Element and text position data
Start

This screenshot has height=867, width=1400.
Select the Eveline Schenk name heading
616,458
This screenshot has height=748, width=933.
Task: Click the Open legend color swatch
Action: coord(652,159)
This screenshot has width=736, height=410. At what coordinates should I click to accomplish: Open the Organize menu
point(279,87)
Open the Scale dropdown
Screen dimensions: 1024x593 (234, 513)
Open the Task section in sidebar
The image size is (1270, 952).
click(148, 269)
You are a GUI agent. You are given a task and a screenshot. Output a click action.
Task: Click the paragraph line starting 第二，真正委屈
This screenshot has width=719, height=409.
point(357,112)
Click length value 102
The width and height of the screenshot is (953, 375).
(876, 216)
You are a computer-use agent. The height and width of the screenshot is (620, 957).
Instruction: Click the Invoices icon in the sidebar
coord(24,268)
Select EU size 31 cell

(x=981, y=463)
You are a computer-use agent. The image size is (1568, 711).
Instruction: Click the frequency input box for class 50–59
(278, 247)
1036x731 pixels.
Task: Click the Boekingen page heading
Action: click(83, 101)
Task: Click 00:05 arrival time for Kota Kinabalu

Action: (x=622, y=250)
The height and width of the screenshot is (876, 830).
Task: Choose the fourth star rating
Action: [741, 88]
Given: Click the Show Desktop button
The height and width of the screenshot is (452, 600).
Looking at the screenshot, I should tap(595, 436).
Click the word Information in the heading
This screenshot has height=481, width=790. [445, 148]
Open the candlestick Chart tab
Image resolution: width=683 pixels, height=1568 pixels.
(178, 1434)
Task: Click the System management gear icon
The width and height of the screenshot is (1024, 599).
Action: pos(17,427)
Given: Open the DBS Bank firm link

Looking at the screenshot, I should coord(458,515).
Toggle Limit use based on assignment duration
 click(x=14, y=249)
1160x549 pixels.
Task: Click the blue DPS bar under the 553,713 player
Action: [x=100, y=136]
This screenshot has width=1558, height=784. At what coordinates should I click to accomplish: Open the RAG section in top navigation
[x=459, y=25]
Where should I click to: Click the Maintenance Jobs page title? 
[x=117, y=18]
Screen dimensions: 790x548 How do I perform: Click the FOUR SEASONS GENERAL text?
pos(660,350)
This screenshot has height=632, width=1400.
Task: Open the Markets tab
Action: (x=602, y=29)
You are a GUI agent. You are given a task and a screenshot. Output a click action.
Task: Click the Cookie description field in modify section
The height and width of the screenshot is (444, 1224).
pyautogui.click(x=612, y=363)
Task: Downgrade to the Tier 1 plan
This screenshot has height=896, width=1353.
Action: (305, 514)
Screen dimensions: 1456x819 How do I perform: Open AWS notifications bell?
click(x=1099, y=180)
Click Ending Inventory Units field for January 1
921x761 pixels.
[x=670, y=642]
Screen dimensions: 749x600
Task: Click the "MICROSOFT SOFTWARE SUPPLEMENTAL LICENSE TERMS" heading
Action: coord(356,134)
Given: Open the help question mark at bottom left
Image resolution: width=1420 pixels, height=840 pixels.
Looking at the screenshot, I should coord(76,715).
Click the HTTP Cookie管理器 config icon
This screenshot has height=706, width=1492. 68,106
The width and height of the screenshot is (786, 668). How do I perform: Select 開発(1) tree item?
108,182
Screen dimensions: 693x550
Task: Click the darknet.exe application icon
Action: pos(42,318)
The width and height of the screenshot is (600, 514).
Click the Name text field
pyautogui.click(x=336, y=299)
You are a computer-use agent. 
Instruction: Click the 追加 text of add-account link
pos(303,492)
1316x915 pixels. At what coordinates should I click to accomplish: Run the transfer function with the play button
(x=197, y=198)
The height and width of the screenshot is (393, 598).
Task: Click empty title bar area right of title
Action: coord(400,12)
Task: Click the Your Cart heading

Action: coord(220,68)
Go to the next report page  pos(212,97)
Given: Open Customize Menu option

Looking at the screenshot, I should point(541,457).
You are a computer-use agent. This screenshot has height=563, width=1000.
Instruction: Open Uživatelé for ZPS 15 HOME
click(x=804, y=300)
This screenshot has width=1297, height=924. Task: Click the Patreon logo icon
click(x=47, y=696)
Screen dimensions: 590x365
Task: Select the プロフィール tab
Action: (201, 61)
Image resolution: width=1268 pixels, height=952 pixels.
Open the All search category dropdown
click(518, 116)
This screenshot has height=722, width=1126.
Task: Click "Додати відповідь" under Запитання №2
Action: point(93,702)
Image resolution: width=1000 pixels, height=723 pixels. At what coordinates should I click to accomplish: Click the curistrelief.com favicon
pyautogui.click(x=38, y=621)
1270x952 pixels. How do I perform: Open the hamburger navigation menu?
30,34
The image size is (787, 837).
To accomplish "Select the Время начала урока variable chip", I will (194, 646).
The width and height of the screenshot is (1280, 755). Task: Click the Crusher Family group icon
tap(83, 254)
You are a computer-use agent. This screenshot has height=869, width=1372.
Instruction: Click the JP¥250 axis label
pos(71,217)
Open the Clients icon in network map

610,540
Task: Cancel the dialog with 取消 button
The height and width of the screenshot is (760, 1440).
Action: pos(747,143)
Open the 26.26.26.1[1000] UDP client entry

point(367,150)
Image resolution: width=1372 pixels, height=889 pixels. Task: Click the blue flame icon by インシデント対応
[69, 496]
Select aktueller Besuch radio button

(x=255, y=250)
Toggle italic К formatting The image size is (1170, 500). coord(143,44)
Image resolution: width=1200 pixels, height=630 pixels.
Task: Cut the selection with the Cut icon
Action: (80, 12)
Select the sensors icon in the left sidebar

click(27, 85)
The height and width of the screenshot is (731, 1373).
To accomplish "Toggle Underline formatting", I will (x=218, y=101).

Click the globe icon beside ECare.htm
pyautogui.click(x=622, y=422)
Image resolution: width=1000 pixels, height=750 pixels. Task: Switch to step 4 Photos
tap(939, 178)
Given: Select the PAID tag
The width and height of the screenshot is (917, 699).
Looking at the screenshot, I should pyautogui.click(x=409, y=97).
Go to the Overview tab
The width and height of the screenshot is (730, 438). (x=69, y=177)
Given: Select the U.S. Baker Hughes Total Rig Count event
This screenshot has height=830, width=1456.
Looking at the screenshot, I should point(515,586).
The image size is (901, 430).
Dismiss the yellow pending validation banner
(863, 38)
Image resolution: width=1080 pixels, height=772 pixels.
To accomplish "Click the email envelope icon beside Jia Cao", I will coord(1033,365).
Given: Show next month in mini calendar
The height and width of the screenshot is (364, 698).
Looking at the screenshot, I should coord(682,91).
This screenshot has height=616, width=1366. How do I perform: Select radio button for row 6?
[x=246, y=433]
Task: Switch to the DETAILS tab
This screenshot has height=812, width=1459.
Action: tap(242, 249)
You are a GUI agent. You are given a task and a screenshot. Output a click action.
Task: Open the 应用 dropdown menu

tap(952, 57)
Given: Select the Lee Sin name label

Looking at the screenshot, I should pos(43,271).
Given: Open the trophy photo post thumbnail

End

Goal: Repeat the lines of the data starting at the line that contains "Go to the next" and ending at the line that contains "Action: (201, 61)", with both of those lines included.

The answer:
Go to the next report page  pos(212,97)
Given: Open Customize Menu option

Looking at the screenshot, I should point(541,457).
You are a computer-use agent. This screenshot has height=563, width=1000.
Instruction: Open Uživatelé for ZPS 15 HOME
click(x=804, y=300)
This screenshot has width=1297, height=924. Task: Click the Patreon logo icon
click(x=47, y=696)
Screen dimensions: 590x365
Task: Select the プロフィール tab
Action: (201, 61)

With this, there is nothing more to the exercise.